In the spring of 2020, a handful of bike shops did something that looked, at the time, like a gamble. They ordered deep. Way deeper than the numbers suggested they should. The logic of the previous decade — lean inventory, just-in-time, don't tie up capital in product sitting on a floor — told them not to. They ordered anyway. They had a feeling the world was about to want bicycles very badly, and that the ability to fulfill that want was about to become very scarce.
They were right. And the shops that acted on that feeling — not a forecast, not a spreadsheet, a feeling — had the best years of their business lives while others sat on empty floors waiting for product that didn't come.

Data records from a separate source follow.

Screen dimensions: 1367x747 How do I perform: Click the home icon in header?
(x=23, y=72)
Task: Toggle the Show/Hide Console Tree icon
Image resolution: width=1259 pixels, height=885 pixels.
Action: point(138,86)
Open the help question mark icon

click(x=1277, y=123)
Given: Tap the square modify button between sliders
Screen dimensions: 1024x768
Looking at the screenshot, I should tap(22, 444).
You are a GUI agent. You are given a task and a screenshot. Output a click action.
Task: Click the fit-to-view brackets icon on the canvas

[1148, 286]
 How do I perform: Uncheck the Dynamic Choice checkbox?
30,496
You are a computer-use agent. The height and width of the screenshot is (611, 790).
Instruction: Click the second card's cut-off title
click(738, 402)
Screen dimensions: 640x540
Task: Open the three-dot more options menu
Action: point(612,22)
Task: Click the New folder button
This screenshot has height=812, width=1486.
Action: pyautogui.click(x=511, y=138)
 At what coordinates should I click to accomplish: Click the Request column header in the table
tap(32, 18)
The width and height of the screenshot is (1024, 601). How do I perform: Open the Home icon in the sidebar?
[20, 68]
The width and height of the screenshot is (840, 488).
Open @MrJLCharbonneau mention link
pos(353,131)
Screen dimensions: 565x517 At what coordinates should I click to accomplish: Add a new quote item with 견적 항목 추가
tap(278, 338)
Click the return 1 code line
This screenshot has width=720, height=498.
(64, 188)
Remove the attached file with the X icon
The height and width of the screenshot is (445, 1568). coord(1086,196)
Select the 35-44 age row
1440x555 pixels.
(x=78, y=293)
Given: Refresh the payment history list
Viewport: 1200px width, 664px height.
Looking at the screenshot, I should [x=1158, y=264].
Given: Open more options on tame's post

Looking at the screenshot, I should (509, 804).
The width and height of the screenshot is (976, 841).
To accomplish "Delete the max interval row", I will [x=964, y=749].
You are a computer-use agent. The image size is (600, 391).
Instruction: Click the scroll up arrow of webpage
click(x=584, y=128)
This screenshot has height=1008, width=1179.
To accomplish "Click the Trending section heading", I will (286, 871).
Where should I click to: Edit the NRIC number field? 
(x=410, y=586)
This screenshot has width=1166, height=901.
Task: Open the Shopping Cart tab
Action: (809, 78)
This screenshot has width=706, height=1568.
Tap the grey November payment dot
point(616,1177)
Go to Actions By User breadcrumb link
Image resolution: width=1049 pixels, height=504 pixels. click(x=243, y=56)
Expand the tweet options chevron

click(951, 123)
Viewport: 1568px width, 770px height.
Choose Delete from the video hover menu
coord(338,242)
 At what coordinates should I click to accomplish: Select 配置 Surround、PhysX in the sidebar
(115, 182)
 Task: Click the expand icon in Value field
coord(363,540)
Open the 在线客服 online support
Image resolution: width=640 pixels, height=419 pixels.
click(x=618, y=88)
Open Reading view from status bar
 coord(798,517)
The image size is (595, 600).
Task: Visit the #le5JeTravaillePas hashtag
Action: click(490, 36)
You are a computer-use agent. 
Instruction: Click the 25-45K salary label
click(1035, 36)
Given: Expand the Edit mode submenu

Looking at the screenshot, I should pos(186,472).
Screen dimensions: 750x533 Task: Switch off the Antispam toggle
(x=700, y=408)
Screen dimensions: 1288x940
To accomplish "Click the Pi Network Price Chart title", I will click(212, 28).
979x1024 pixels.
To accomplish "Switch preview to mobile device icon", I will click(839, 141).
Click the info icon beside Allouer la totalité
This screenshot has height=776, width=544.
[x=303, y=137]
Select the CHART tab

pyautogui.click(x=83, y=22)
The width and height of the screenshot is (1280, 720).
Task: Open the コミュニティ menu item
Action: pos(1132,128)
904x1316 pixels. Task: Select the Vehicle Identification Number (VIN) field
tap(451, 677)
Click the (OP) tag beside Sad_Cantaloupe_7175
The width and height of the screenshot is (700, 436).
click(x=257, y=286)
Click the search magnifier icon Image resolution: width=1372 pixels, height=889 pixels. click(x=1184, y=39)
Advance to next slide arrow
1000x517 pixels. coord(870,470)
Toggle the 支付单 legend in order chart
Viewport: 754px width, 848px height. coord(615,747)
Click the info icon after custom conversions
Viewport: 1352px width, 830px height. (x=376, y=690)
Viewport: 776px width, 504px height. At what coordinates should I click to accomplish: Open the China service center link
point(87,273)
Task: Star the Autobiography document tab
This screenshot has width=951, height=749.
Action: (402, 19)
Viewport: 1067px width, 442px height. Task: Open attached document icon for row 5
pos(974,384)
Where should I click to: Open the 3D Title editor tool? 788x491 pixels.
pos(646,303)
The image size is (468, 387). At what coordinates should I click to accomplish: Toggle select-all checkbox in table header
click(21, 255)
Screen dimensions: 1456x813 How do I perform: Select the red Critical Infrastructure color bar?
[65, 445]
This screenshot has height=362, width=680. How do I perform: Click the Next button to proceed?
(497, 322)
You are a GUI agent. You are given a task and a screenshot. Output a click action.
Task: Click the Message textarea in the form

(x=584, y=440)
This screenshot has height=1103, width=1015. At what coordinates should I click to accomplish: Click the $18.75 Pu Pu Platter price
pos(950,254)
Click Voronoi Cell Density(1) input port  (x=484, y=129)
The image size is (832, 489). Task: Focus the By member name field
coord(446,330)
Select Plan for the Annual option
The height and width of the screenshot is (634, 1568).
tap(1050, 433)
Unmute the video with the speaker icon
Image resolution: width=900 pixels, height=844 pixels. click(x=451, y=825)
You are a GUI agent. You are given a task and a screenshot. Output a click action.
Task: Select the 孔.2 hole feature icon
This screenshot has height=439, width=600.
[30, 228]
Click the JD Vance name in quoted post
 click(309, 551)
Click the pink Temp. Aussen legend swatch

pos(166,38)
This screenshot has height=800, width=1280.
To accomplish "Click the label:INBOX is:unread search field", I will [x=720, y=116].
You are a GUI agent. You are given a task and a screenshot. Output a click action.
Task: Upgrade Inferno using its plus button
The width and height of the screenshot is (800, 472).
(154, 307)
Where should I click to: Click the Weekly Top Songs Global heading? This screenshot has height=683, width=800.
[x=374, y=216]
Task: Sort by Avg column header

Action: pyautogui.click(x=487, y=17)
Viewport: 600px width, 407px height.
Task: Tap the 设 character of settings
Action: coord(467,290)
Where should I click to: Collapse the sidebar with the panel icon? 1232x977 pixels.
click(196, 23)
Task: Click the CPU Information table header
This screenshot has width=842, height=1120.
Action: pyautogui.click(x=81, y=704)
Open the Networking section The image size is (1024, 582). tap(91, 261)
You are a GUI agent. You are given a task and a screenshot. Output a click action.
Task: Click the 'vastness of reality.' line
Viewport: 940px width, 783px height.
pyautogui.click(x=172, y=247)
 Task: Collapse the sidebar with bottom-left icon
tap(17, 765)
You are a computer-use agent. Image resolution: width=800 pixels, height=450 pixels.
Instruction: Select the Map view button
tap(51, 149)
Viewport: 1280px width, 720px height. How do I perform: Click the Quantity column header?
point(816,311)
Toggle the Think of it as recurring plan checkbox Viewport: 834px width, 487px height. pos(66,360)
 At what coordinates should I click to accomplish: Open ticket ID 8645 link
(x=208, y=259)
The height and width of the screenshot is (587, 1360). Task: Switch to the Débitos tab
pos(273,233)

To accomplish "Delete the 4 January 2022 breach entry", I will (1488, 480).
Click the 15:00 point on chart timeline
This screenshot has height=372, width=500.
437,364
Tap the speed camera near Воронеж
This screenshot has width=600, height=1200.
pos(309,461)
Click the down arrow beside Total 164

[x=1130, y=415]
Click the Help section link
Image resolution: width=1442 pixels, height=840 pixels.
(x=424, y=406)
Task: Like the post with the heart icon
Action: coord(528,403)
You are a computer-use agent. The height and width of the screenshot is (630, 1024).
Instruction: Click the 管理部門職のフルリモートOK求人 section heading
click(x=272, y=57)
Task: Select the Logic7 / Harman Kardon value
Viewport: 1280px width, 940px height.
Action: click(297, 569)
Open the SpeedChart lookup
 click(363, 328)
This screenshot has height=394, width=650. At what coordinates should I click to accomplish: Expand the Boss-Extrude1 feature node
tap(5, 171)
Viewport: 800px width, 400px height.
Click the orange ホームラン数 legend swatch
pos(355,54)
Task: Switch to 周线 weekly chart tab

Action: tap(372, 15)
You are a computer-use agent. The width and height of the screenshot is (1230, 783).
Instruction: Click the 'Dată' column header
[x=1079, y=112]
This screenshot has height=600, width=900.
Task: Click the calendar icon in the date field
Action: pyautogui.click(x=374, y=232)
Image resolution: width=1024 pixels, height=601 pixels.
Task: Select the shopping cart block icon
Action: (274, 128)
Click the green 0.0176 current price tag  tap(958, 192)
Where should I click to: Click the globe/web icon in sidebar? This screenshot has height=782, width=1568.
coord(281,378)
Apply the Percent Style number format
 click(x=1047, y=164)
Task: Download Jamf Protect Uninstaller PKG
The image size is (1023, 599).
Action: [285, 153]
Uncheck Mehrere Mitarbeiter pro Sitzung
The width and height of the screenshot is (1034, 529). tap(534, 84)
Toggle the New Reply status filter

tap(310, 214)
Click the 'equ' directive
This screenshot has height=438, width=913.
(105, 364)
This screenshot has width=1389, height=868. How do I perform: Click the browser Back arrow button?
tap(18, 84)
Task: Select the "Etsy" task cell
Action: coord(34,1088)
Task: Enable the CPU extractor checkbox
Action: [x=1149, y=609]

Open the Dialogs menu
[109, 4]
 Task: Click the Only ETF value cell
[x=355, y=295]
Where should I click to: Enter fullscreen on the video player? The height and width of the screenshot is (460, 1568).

That wasn't luck. It was sensitivity. A practiced habit of paying close attention to faint signals that most operators filter out as noise.
"The shops that acted on that feeling — not a forecast, not a spreadsheet, a feeling — had the best years of their business lives."
The owners who build something lasting aren't always the ones with the best systems or the most capital or the sharpest business training. They're often the ones who feel their community most acutely. Who notice, before it shows up in any data, that something is shifting. A different kind of customer starting to come in. A category moving in ways that don't match the floor space you gave it. A conversation that keeps circling back to the same unmet need on every group ride.
Most shops filter this out. It doesn't fit the existing story about who the customer is and what they want. The signal comes through and the noise of daily operations buries it.
The shops with sensitive antennae don't bury it. They sit with it. They ask what it means. They follow the thread even when it leads somewhere inconvenient — a category pivot, a staffing change, a new service offering that the broader bicycle community doesn't have a playbook for yet.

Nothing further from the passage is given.